MLB statistics (through 2026 season)
- Batting average: .241
- Home runs: 35
- Runs batted in: 112
- Stats at Baseball Reference

Teams
- Miami Marlins (2025–present);

= Heriberto Hernández =

Dominican baseball player (born 1999)

Heriberto Jose Hernández (born December 16, 1999) is a Dominican professional baseball outfielder for the Miami Marlins of Major League Baseball (MLB). He made his MLB debut in 2025.

==Career==
===Texas Rangers===
On December 13, 2017, Hernández signed with the Texas Rangers as an international free agent. He made his professional debut in 2018 with the Dominican Summer League Rangers, hitting .292 with 12 home runs and 49 RBI across 60 appearances.

Hernández split the 2019 season between the rookie-level Arizona League Rangers and Low-A Spokane Indians, batting a combined .345/.436/.635 with 11 home runs, 49 RBI, and six stolen bases over 53 total games. He did not play in a game in 2020 due to the cancellation of the minor league season because of the COVID-19 pandemic.

===Tampa Bay Rays===
On December 10, 2020, the Rangers traded Hernández, Osleivis Basabe, and Alexander Ovalles to the Tampa Bay Rays in exchange for Nathaniel Lowe, Jake Guenther, and Carl Chester. He spent the 2021 season with the Single-A Charleston RiverDogs, playing in 73 games and hitting .252/.381/.453 with 12 home runs, 44 RBI, and seven stolen bases. He was named the Low-A East Player of the Week for July 26-August 1.
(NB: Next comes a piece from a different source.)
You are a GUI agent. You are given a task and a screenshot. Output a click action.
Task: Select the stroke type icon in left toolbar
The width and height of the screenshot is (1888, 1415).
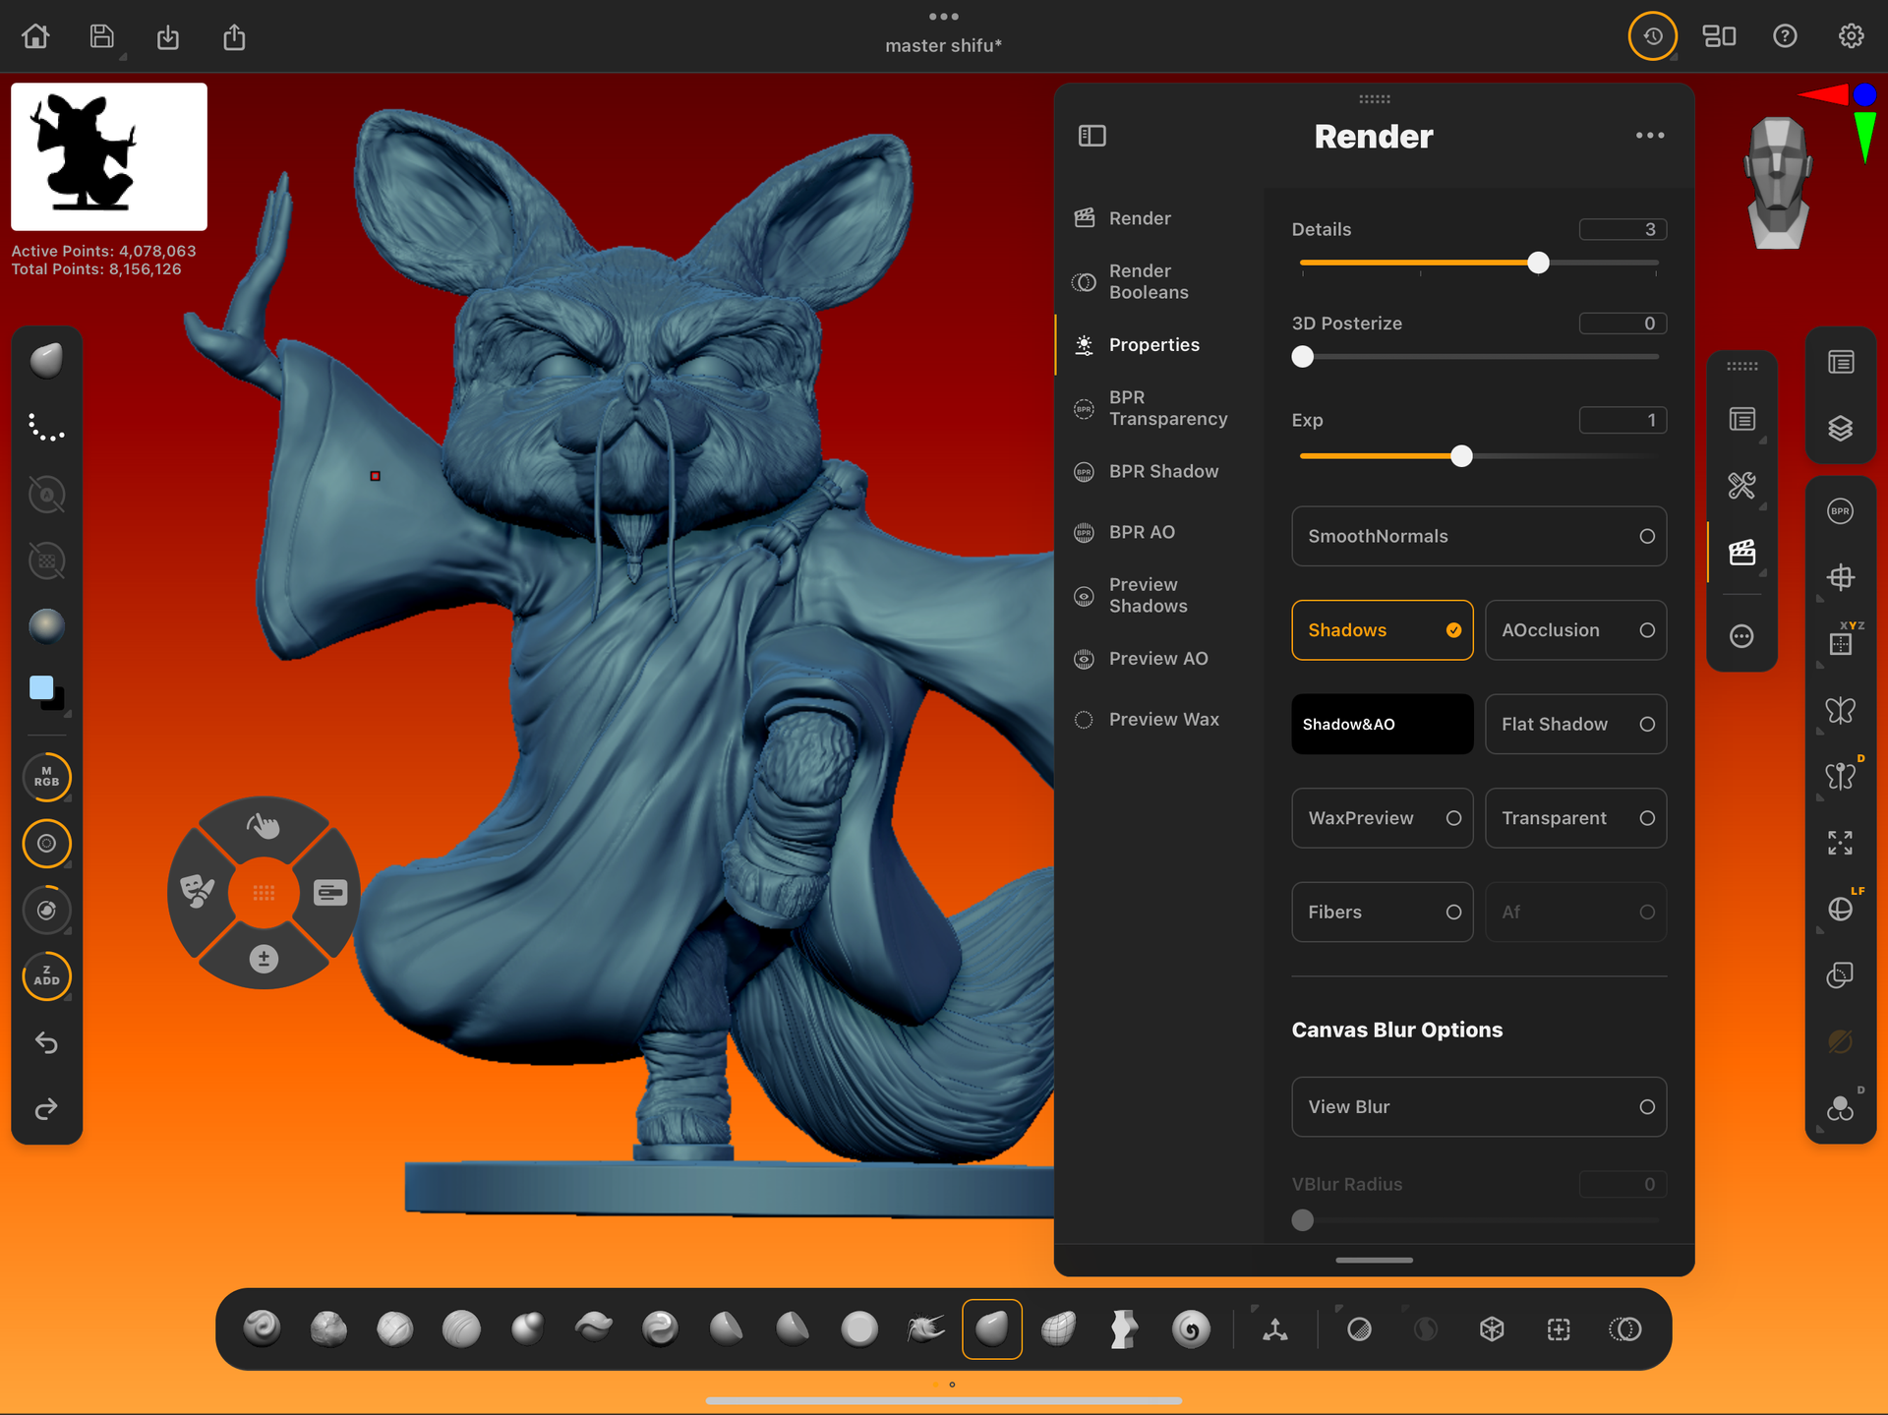pos(45,427)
Hernández made 119 appearances for the High-A Bowling Green Hot Rods in 2022, slashing .255/.368/.499 with career-highs in home runs (24) and RBI (89), as well as six stolen bases. He spent the 2023 season with the Double-A Montgomery Biscuits, making 118 appearances and hitting .249/.376/.411 with 13 home runs, 60 RBI, and seven stolen bases.

Hernández split the 2024 season between Montgomery and the Triple-A Durham Bulls, batting a cumulative .234/.343/.496 with 23 home runs, 60 RBI, and five stolen bases in 104 total games. He elected free agency following the season on November 4, 2024.

===Miami Marlins===
On November 13, 2024, Hernández signed a minor league contract with the Miami Marlins. He began the 2025 season with the Triple-A Jacksonville Jumbo Shrimp, hitting .220/.319/.454 with nine home runs, 21 RBI, and six stolen bases in 41 games. On May 30, 2025, Hernández was selected to the 40-man roster and promoted to the major leagues for the first time. In a June 4 game against the Colorado Rockies, Hernández recorded his first two career hits and first career run batted in. On June 11, he hit his first career home run off of Bailey Falter of the Pittsburgh Pirates. Hernández made 87 appearances for Miami, slashing .266/.347/.438 with 10 home runs and 45 RBI.

On May 24, 2026, Hernández hit a walk–off grand slam off of Devin Williams of the New York Mets.